▸ **Aim**
Turn all of the data below into a numbered list with one line per item, and leave out any blank lines.

Item position entries
|---|

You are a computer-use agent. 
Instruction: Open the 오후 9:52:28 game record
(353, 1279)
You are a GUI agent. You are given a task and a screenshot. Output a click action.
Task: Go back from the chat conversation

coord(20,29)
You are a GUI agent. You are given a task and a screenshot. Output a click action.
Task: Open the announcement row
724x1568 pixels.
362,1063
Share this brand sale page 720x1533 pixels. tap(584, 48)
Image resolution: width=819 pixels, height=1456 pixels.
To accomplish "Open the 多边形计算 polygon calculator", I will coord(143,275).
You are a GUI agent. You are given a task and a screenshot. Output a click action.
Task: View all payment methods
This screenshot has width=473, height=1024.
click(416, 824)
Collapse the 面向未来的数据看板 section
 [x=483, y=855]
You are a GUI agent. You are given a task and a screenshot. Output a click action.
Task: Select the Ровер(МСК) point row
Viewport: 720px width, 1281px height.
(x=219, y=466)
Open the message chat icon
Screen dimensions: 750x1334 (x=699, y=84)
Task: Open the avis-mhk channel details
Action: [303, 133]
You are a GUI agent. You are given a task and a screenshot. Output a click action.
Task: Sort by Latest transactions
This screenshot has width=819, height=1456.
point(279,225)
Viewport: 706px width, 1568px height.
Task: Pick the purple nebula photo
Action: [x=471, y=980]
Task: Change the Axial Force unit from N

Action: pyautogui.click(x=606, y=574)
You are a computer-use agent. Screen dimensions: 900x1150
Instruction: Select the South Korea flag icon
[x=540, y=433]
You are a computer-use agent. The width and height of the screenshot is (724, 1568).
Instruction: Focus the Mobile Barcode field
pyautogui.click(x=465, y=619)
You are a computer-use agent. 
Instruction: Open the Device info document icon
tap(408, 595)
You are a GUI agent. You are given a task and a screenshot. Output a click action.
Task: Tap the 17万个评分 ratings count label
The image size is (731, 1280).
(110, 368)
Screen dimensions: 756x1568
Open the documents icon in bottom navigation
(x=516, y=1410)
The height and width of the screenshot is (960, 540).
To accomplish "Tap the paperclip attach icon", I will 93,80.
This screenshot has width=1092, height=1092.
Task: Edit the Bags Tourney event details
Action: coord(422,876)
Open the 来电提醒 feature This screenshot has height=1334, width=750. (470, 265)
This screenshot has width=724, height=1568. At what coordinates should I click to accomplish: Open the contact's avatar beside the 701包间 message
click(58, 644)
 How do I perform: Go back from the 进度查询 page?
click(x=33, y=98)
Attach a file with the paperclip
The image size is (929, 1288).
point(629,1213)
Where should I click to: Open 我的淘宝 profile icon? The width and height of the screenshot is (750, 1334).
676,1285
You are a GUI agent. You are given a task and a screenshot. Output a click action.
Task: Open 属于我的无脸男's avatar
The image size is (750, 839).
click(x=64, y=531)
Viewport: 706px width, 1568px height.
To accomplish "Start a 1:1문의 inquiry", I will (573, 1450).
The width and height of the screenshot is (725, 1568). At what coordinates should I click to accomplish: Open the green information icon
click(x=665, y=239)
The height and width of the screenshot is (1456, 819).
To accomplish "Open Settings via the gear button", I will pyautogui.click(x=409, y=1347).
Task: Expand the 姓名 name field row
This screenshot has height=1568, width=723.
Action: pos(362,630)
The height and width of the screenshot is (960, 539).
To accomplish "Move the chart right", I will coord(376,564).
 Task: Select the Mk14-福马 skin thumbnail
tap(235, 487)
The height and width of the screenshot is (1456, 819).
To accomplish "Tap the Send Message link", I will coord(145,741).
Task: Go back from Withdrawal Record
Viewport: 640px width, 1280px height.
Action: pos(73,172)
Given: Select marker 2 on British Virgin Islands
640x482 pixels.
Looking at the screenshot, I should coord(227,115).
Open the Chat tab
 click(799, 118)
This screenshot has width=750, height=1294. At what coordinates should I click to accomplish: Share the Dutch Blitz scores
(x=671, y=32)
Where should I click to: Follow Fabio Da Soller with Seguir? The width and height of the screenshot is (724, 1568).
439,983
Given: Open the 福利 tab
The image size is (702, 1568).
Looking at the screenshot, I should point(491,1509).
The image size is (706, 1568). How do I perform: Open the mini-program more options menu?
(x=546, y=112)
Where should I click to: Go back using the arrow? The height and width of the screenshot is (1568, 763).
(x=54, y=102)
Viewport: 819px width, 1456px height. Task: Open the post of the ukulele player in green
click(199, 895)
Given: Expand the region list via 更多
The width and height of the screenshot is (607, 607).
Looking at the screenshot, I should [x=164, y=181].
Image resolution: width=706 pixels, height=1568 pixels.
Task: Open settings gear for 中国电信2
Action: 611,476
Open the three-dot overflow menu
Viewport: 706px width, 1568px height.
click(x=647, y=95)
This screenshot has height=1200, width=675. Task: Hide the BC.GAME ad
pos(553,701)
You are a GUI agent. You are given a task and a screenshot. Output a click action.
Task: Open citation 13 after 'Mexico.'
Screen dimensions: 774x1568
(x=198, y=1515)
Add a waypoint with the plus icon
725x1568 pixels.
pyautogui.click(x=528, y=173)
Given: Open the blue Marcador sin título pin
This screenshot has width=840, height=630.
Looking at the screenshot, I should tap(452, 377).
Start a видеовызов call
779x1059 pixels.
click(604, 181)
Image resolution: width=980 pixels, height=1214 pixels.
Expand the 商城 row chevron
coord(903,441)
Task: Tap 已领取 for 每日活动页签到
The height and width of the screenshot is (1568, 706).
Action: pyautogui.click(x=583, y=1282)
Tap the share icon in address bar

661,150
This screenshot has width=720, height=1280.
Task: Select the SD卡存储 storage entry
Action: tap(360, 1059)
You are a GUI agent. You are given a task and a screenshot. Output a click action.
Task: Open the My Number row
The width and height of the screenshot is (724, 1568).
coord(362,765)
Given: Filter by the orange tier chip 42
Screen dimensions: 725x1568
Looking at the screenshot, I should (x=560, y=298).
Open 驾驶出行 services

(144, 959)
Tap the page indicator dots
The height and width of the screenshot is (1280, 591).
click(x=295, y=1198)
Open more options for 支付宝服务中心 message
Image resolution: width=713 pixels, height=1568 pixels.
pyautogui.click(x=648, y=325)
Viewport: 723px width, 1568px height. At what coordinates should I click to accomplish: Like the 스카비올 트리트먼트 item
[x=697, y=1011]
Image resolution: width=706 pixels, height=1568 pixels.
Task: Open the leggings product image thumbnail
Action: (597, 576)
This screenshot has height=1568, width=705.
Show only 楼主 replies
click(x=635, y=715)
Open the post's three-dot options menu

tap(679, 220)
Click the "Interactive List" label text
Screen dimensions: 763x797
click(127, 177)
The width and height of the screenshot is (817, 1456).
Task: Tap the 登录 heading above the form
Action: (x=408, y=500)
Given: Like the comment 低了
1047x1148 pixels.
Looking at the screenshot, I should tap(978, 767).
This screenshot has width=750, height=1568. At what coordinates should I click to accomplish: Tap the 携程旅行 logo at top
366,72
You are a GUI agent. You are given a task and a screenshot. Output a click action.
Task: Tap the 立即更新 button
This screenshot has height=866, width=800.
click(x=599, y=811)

|---|

▸ **Correct output**
1. You are a computer-use agent. 
2. Instruction: Open the 오후 9:52:28 game record
3. (353, 1279)
4. You are a GUI agent. You are given a task and a screenshot. Output a click action.
5. Task: Go back from the chat conversation
6. coord(20,29)
7. You are a GUI agent. You are given a task and a screenshot. Output a click action.
8. Task: Open the announcement row
9. 724x1568 pixels.
10. 362,1063
11. Share this brand sale page 720x1533 pixels. tap(584, 48)
12. Image resolution: width=819 pixels, height=1456 pixels.
13. To accomplish "Open the 多边形计算 polygon calculator", I will coord(143,275).
14. You are a GUI agent. You are given a task and a screenshot. Output a click action.
15. Task: View all payment methods
16. This screenshot has width=473, height=1024.
17. click(416, 824)
18. Collapse the 面向未来的数据看板 section
19.  [x=483, y=855]
20. You are a GUI agent. You are given a task and a screenshot. Output a click action.
21. Task: Select the Ровер(МСК) point row
22. Viewport: 720px width, 1281px height.
23. (x=219, y=466)
24. Open the message chat icon
25. Screen dimensions: 750x1334 (x=699, y=84)
26. Task: Open the avis-mhk channel details
27. Action: [303, 133]
28. You are a GUI agent. You are given a task and a screenshot. Output a click action.
29. Task: Sort by Latest transactions
30. This screenshot has width=819, height=1456.
31. point(279,225)
32. Viewport: 706px width, 1568px height.
33. Task: Pick the purple nebula photo
34. Action: [x=471, y=980]
35. Task: Change the Axial Force unit from N
36. Action: pyautogui.click(x=606, y=574)
37. You are a computer-use agent. Screen dimensions: 900x1150
38. Instruction: Select the South Korea flag icon
39. [x=540, y=433]
40. You are a computer-use agent. The width and height of the screenshot is (724, 1568).
41. Instruction: Focus the Mobile Barcode field
42. pyautogui.click(x=465, y=619)
43. You are a computer-use agent. 
44. Instruction: Open the Device info document icon
45. tap(408, 595)
46. You are a GUI agent. You are given a task and a screenshot. Output a click action.
47. Task: Tap the 17万个评分 ratings count label
48. The image size is (731, 1280).
49. (110, 368)
50. Screen dimensions: 756x1568
51. Open the documents icon in bottom navigation
52. (x=516, y=1410)
53. The height and width of the screenshot is (960, 540).
54. To accomplish "Tap the paperclip attach icon", I will 93,80.
55. This screenshot has width=1092, height=1092.
56. Task: Edit the Bags Tourney event details
57. Action: coord(422,876)
58. Open the 来电提醒 feature This screenshot has height=1334, width=750. (470, 265)
59. This screenshot has width=724, height=1568. At what coordinates should I click to accomplish: Open the contact's avatar beside the 701包间 message
60. click(58, 644)
61.  How do I perform: Go back from the 进度查询 page?
62. click(x=33, y=98)
63. Attach a file with the paperclip
64. The image size is (929, 1288).
65. point(629,1213)
66. Where should I click to: Open 我的淘宝 profile icon? The width and height of the screenshot is (750, 1334).
67. 676,1285
68. You are a GUI agent. You are given a task and a screenshot. Output a click action.
69. Task: Open 属于我的无脸男's avatar
70. The image size is (750, 839).
71. click(x=64, y=531)
72. Viewport: 706px width, 1568px height.
73. To accomplish "Start a 1:1문의 inquiry", I will (573, 1450).
74. The width and height of the screenshot is (725, 1568). At what coordinates should I click to accomplish: Open the green information icon
75. click(x=665, y=239)
76. The height and width of the screenshot is (1456, 819).
77. To accomplish "Open Settings via the gear button", I will pyautogui.click(x=409, y=1347).
78. Task: Expand the 姓名 name field row
79. This screenshot has height=1568, width=723.
80. Action: pos(362,630)
81. The height and width of the screenshot is (960, 539).
82. To accomplish "Move the chart right", I will coord(376,564).
83.  Task: Select the Mk14-福马 skin thumbnail
84. tap(235, 487)
85. The height and width of the screenshot is (1456, 819).
86. To accomplish "Tap the Send Message link", I will coord(145,741).
87. Task: Go back from Withdrawal Record
88. Viewport: 640px width, 1280px height.
89. Action: pos(73,172)
90. Given: Select marker 2 on British Virgin Islands
91. 640x482 pixels.
92. Looking at the screenshot, I should coord(227,115).
93. Open the Chat tab
94.  click(799, 118)
95. This screenshot has width=750, height=1294. At what coordinates should I click to accomplish: Share the Dutch Blitz scores
96. (x=671, y=32)
97. Where should I click to: Follow Fabio Da Soller with Seguir? The width and height of the screenshot is (724, 1568).
98. 439,983
99. Given: Open the 福利 tab
100. The image size is (702, 1568).
101. Looking at the screenshot, I should point(491,1509).
102. The image size is (706, 1568). How do I perform: Open the mini-program more options menu?
103. (x=546, y=112)
104. Where should I click to: Go back using the arrow? The height and width of the screenshot is (1568, 763).
105. (x=54, y=102)
106. Viewport: 819px width, 1456px height. Task: Open the post of the ukulele player in green
107. click(199, 895)
108. Given: Expand the region list via 更多
109. The width and height of the screenshot is (607, 607).
110. Looking at the screenshot, I should [x=164, y=181].
111. Image resolution: width=706 pixels, height=1568 pixels.
112. Task: Open settings gear for 中国电信2
113. Action: 611,476
114. Open the three-dot overflow menu
115. Viewport: 706px width, 1568px height.
116. click(x=647, y=95)
117. This screenshot has height=1200, width=675. Task: Hide the BC.GAME ad
118. pos(553,701)
119. You are a GUI agent. You are given a task and a screenshot. Output a click action.
120. Task: Open citation 13 after 'Mexico.'
121. Screen dimensions: 774x1568
122. (x=198, y=1515)
123. Add a waypoint with the plus icon
124. 725x1568 pixels.
125. pyautogui.click(x=528, y=173)
126. Given: Open the blue Marcador sin título pin
127. This screenshot has width=840, height=630.
128. Looking at the screenshot, I should tap(452, 377).
129. Start a видеовызов call
130. 779x1059 pixels.
131. click(604, 181)
132. Image resolution: width=980 pixels, height=1214 pixels.
133. Expand the 商城 row chevron
134. coord(903,441)
135. Task: Tap 已领取 for 每日活动页签到
136. The height and width of the screenshot is (1568, 706).
137. Action: pyautogui.click(x=583, y=1282)
138. Tap the share icon in address bar
139. 661,150
140. This screenshot has width=720, height=1280.
141. Task: Select the SD卡存储 storage entry
142. Action: tap(360, 1059)
143. You are a GUI agent. You are given a task and a screenshot. Output a click action.
144. Task: Open the My Number row
145. The width and height of the screenshot is (724, 1568).
146. coord(362,765)
147. Given: Filter by the orange tier chip 42
148. Screen dimensions: 725x1568
149. Looking at the screenshot, I should (x=560, y=298).
150. Open 驾驶出行 services
151. (144, 959)
152. Tap the page indicator dots
153. The height and width of the screenshot is (1280, 591).
154. click(x=295, y=1198)
155. Open more options for 支付宝服务中心 message
156. Image resolution: width=713 pixels, height=1568 pixels.
157. pyautogui.click(x=648, y=325)
158. Viewport: 723px width, 1568px height. At what coordinates should I click to accomplish: Like the 스카비올 트리트먼트 item
159. [x=697, y=1011]
160. Image resolution: width=706 pixels, height=1568 pixels.
161. Task: Open the leggings product image thumbnail
162. Action: (597, 576)
163. This screenshot has height=1568, width=705.
164. Show only 楼主 replies
165. click(x=635, y=715)
166. Open the post's three-dot options menu
167. tap(679, 220)
168. Click the "Interactive List" label text
169. Screen dimensions: 763x797
170. click(127, 177)
171. The width and height of the screenshot is (817, 1456).
172. Task: Tap the 登录 heading above the form
173. Action: (x=408, y=500)
174. Given: Like the comment 低了
175. 1047x1148 pixels.
176. Looking at the screenshot, I should tap(978, 767).
177. This screenshot has width=750, height=1568. At what coordinates should I click to accomplish: Tap the 携程旅行 logo at top
178. 366,72
179. You are a GUI agent. You are given a task and a screenshot. Output a click action.
180. Task: Tap the 立即更新 button
181. This screenshot has height=866, width=800.
182. click(x=599, y=811)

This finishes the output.